Photo by Adam Schultz / Biden for President

El modo en que Donald Trump administró su poder desde la Casa Blanca estos cuatro años, al estilo de una franquicia comercial, reveló a un líder divisivo empeñado en rodearse de funcionarios “absolutamente” leales para no ver interrumpida su empresa política


El último que puede pensar que la llegada de Joseph R. Biden Jr. instaurará en los Estados Unidos la reconciliación racial, la pacificación social y hasta una especie de fin del racismo sistémico es el propio Joseph R. Biden Jr. Pero en ese ensayo, valdrá la pena ver sus esfuerzos para consolidar, de nuevo, la imagen de un Jefe de Estado sensato.

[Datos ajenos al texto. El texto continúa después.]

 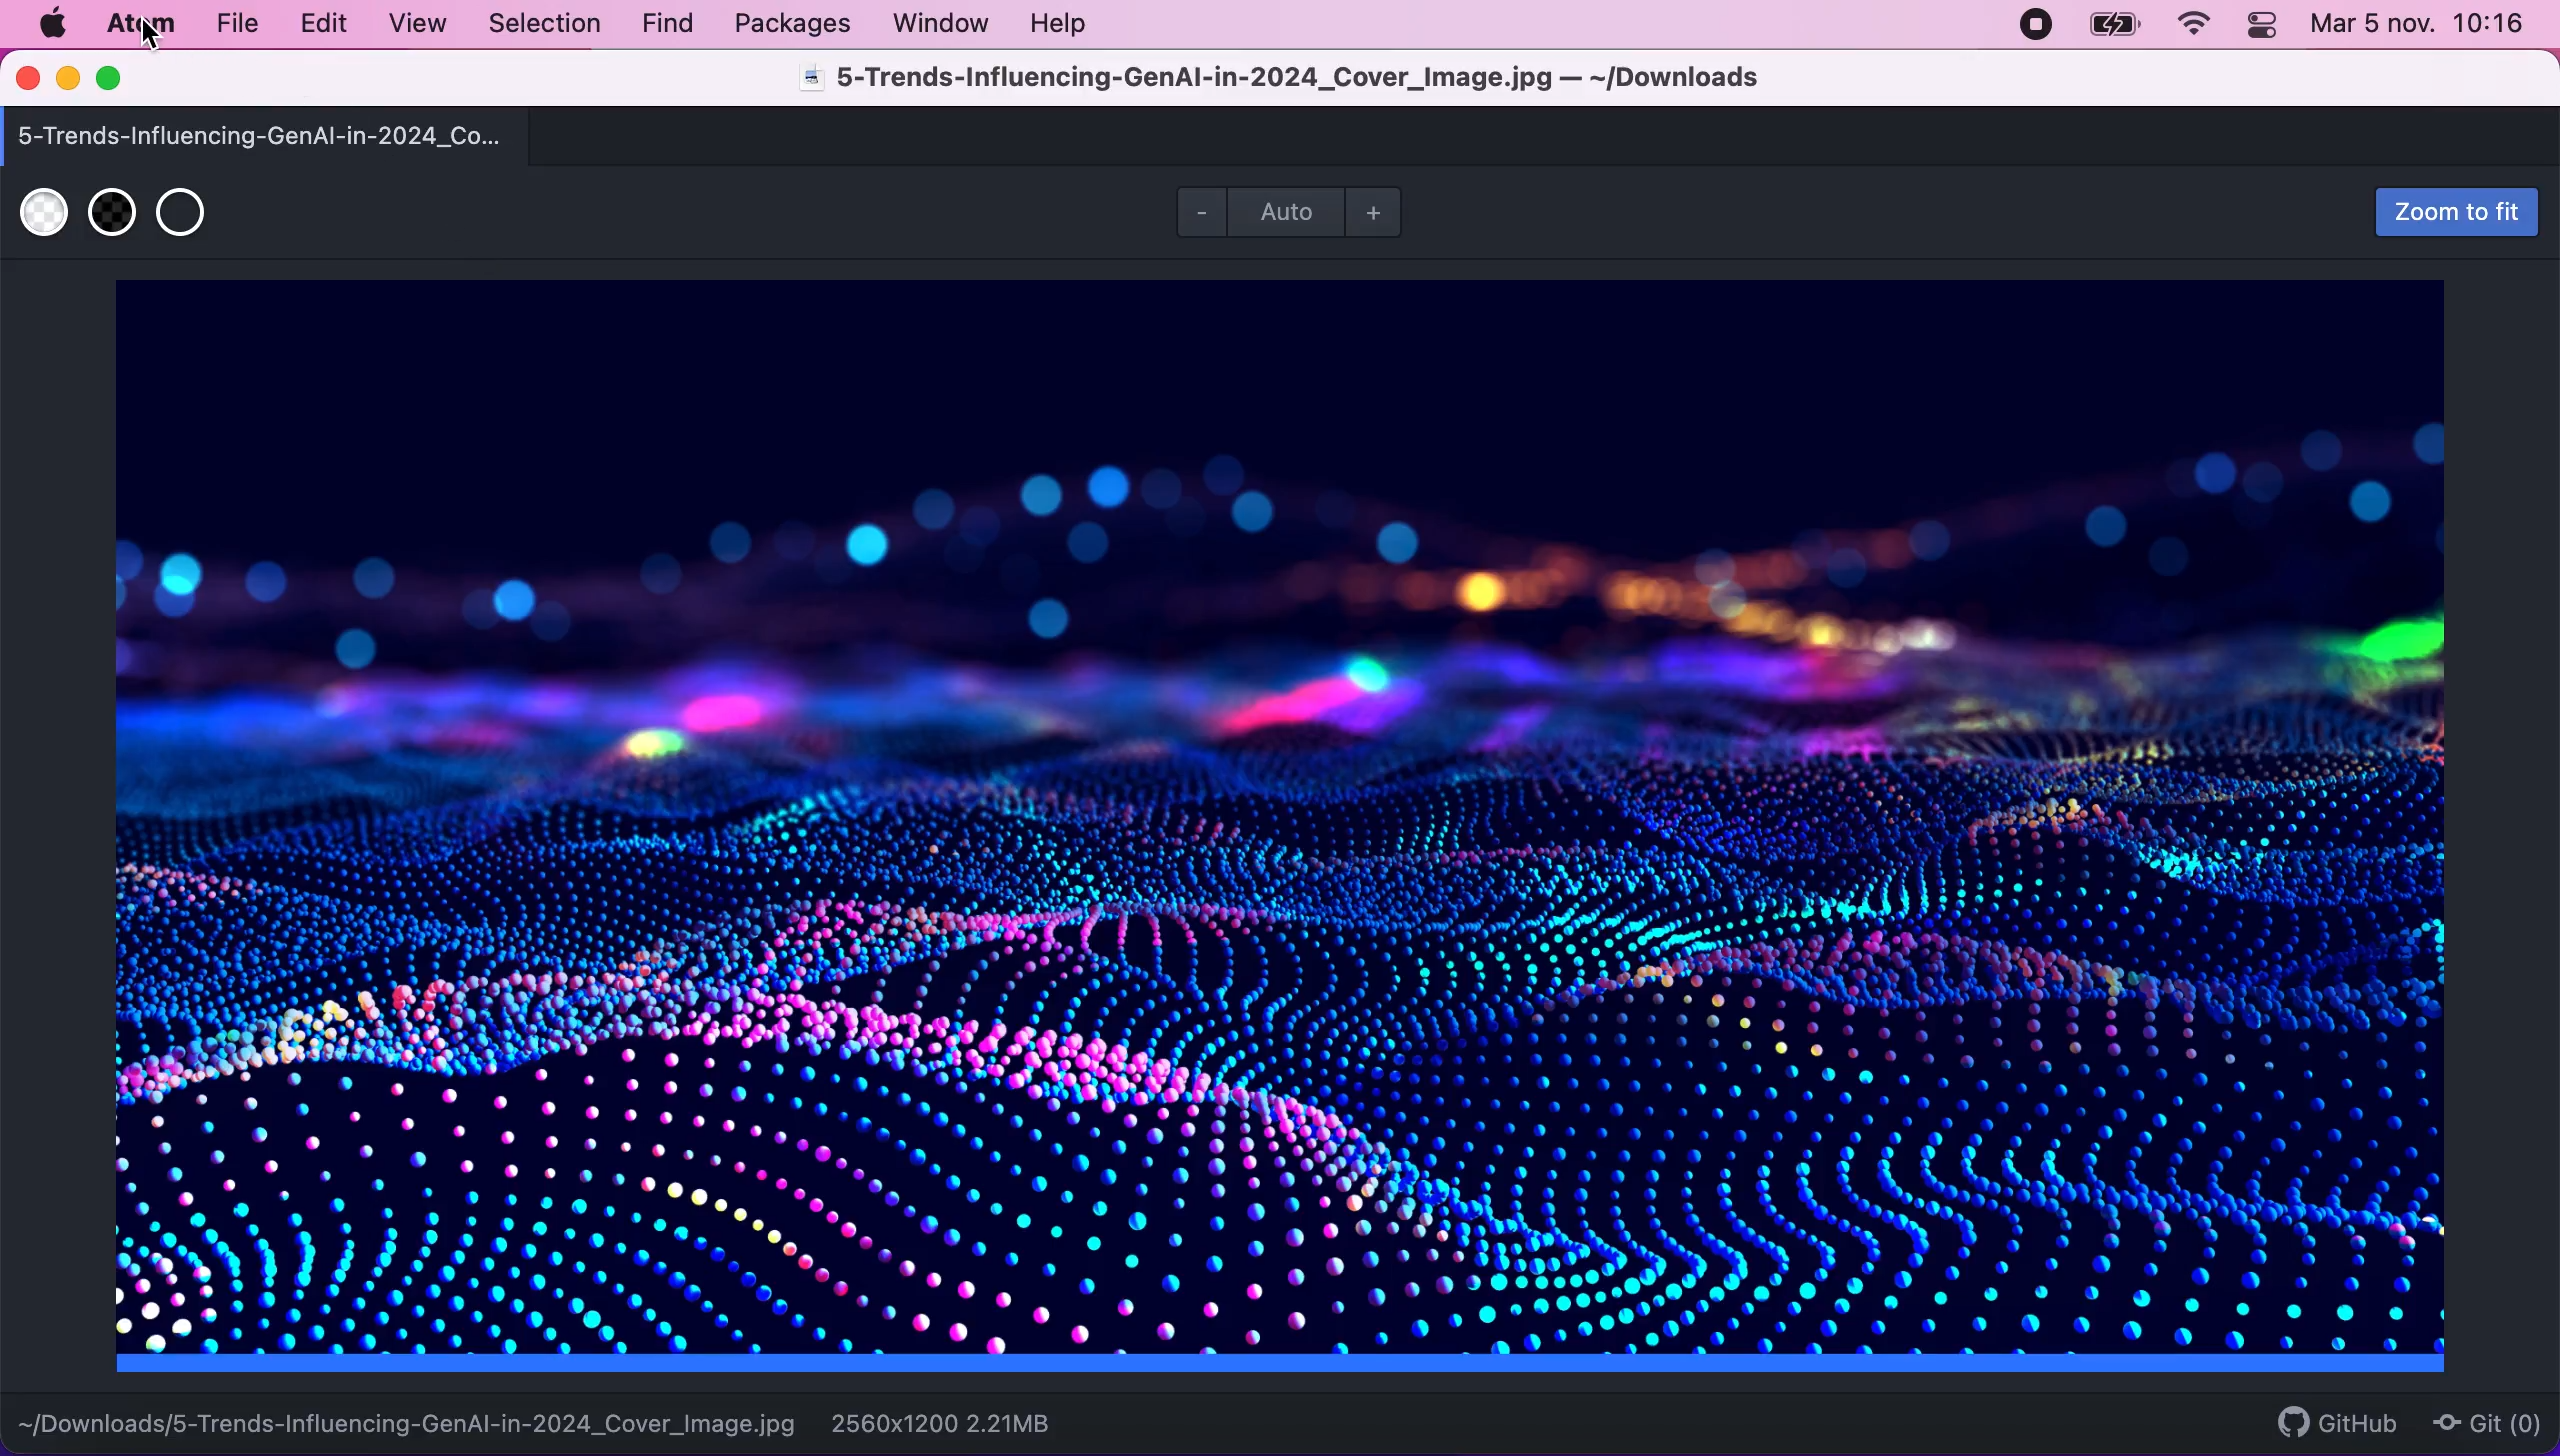 I want to click on zoom out, so click(x=1195, y=210).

“Unir al país no será fácil. Nuestras divisiones de hoy son de vieja data. Las desigualdades económicas y raciales nos han determinado durante generaciones”, admitió Biden en una entrevista días antes de las elecciones que lo llevarían a la Casa Blanca en noviembre de 2020.

No es exageración: la nación enfrenta su mayor crisis social desde las revueltas raciales y reivindicativas de hace cincuenta años, ahora impulsadas por el modo en que Donald Trump edificó, mantuvo y cerró su presidencia estos cuatro años.

La pandemia de coronavirus y todo lo que arrastra aún consigo, es la otra gran complicación de la que dependerá el legado de Biden y su vicepresidenta, Kamala Harris, la primera mujer en la historia de la nación en llegar a este cargo.

Pero Trump no trajo el racismo, mucho menos la xenofobia. Desde hace años, como un factor de la propia historia americana, estos males sociales estaban allí, incubados. El problema es que cimentó su auge y poder personal sobre estos miedos y problemas para luego sacar rédito sobre cada una de sus consecuencias.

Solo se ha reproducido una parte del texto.